In an interview with France’s TV5 and RFI radio, Brahimi said that peace talks going ahead as planned “is not a certainty,” though he said he is “trying to invite . . . everybody to come to Geneva in the second half of November.”
Brahimi urged both sides in Syria to sit on the negotiating table in Geneva this November “without preconditions.”
“Mr. Bashar Assad cannot say that he does not want to negotiate with this or that and the same thing applies to the opposition,” Brahimi said.
Both the government of Bashar Al-Assad and the Syrian opposition have previously set preconditions on their attendance at Geneva II, resulting in diminished hopes that the proposed peace conference will go ahead.
Assad has repeatedly dismissed the possibility of holding any negotiations with Syrian opposition groups based outside Syria or with armed rebels, in a reference to the Syrian National Coalition (SNC) and its military arm, the Free Syrian Army (FSA).
On the other hand, the Syrian opposition insists that the planned Geneva talks should lead to Assad stepping down and the transfer of power to a transitional government.
In an interview with the Tishreen newspaper, Assad said: “We have no conditions except that there should be no negotiations with terrorists, weapons must be laid down, and there must be no calls for foreign intervention.”
The Syrian regime usually refers to armed rebels fighting to overthrow Assad as “terrorists.”
In another interview, with the German magazine Der Spiegel, Assad also said it was impossible “to solve the conflict in Syria through negotiations with gunmen,” adding that “political opposition should not take up arms.”
Assad, however, admitted to mistakes committed by his government, saying: “There were personal mistakes made by individuals. Every human makes mistakes. A president also makes mistakes.”

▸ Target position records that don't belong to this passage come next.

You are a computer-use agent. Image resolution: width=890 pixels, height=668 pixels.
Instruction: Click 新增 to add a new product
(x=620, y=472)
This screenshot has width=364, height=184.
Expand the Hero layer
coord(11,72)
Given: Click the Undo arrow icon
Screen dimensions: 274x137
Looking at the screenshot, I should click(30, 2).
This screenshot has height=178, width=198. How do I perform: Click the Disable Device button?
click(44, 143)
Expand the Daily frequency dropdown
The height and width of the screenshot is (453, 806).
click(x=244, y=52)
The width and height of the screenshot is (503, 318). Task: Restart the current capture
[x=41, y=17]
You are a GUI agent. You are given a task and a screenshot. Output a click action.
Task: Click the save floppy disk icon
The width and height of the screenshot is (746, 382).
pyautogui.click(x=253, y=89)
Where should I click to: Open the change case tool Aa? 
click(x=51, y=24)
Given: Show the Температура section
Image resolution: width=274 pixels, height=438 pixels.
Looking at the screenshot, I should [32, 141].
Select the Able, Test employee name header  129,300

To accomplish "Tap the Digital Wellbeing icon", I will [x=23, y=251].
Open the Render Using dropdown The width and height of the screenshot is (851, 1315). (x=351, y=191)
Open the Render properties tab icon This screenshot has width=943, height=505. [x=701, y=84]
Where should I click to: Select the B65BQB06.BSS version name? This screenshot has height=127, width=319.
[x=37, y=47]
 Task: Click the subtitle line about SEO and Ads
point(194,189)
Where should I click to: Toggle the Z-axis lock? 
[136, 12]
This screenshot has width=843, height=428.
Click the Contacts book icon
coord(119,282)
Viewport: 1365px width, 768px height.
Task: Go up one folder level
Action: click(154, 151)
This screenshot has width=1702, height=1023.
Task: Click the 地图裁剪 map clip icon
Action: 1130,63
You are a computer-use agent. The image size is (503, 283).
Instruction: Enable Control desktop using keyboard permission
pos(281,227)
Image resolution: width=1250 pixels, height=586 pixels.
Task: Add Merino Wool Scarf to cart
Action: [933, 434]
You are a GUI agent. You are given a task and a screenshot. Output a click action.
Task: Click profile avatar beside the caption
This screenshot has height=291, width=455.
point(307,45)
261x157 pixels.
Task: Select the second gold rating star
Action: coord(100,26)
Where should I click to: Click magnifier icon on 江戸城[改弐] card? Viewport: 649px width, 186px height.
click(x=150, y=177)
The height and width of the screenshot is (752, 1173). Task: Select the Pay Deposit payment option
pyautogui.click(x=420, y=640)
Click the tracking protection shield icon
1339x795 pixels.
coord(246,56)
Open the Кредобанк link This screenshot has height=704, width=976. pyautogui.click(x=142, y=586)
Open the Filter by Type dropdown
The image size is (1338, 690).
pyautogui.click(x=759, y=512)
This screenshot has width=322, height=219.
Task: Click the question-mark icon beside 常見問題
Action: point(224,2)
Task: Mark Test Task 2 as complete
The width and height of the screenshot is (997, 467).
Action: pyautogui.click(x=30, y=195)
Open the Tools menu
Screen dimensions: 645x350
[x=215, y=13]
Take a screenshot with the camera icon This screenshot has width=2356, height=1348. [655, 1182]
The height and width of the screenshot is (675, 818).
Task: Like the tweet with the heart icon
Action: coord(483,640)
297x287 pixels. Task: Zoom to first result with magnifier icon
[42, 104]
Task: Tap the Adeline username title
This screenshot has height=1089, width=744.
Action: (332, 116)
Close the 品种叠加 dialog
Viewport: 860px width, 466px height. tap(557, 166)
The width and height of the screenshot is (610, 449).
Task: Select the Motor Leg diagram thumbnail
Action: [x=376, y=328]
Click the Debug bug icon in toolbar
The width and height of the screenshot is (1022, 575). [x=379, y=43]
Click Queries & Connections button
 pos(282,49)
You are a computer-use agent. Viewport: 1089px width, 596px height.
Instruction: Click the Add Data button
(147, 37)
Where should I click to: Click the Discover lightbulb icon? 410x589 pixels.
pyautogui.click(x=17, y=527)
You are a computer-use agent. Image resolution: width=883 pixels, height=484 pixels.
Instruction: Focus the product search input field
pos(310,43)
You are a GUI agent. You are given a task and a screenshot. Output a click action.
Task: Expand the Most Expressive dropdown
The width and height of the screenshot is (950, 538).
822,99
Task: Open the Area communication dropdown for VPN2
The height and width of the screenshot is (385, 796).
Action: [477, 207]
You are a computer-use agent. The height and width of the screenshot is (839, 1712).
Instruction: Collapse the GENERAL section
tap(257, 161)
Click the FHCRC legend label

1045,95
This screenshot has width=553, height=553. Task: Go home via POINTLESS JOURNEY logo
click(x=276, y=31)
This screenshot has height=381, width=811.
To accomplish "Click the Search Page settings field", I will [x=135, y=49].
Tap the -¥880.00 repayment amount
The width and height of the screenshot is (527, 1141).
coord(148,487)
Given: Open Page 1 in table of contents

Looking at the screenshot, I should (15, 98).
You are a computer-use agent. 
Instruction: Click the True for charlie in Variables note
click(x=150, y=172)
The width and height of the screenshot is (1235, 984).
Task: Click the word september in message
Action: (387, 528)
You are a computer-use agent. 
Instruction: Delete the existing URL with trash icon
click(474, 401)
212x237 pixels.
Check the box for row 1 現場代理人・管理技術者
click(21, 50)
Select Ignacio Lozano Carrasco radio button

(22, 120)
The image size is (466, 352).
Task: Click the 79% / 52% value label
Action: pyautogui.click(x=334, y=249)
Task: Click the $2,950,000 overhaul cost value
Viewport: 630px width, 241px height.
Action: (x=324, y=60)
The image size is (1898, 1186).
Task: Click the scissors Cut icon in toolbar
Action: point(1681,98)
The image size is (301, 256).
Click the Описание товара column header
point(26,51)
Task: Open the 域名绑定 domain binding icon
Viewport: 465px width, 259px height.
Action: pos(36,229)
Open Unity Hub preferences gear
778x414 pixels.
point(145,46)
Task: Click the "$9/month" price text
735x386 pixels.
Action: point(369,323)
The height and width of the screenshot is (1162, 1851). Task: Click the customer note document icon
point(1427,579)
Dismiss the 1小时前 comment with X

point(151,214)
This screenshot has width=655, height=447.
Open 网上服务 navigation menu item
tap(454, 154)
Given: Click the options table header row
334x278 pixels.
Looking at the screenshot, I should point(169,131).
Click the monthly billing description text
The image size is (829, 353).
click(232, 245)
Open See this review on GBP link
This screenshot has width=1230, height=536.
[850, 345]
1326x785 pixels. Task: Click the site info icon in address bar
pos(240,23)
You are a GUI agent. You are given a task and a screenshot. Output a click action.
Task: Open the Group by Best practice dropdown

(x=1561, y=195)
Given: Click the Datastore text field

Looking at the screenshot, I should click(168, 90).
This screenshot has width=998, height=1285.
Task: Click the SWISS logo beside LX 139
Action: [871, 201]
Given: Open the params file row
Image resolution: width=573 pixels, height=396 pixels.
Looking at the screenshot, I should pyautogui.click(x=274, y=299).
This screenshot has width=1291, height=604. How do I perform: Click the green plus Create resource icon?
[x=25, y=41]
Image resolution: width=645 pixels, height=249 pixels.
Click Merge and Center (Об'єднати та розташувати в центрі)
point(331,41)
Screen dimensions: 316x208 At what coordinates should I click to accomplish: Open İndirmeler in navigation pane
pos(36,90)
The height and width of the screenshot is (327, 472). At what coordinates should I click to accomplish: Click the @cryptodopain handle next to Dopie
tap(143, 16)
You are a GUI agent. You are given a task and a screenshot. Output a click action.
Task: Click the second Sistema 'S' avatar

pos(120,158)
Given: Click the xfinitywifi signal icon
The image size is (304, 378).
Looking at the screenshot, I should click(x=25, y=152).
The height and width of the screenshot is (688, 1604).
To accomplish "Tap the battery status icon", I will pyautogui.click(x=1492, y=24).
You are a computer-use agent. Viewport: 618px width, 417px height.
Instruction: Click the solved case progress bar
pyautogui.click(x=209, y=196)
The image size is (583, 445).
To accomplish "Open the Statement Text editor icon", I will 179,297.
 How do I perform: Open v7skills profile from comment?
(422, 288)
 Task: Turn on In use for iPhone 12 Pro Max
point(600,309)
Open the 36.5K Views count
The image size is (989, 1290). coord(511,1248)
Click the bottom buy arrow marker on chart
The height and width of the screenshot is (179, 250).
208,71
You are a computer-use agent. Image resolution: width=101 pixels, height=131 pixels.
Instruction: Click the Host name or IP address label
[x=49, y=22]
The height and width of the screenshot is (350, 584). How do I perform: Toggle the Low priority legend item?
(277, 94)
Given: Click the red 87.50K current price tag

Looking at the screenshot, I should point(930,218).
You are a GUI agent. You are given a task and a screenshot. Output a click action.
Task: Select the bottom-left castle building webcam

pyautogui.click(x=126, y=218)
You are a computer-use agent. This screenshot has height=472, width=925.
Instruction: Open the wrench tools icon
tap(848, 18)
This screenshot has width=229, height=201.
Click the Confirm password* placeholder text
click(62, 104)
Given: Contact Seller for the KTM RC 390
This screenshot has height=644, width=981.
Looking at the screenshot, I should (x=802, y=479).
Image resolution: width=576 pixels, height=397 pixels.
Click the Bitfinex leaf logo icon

For its part, the SNC does not seem to believe it is possible to find a political solution to the crisis. In exclusive comments to Asharq Al-Awsat, a senior member of the SNC, Kamal Al-Labawani, said that it is true that “the opposition announced its willingness to participate [in Geneva II],” but the SNC is “of the view that it is not possible for the Geneva II conference to be held.”
He also added that Geneva II will be the “gateway to the end of Syria,” as it will involve “compromising its identity and unity.”
“It is not possible to sit at the negotiating table with Assad and offer compromises while Syrians are dying from hunger in the Ghouta district of Damascus,” Labawani said, adding that a decision to head to Geneva on the part of the opposition “should be preceded by a series of serious steps by the Syrian regime, such as opening safe humanitarian corridors, announcing the names of the [political] prisoners, and stopping aerial shelling, which Assad does not plan to do.”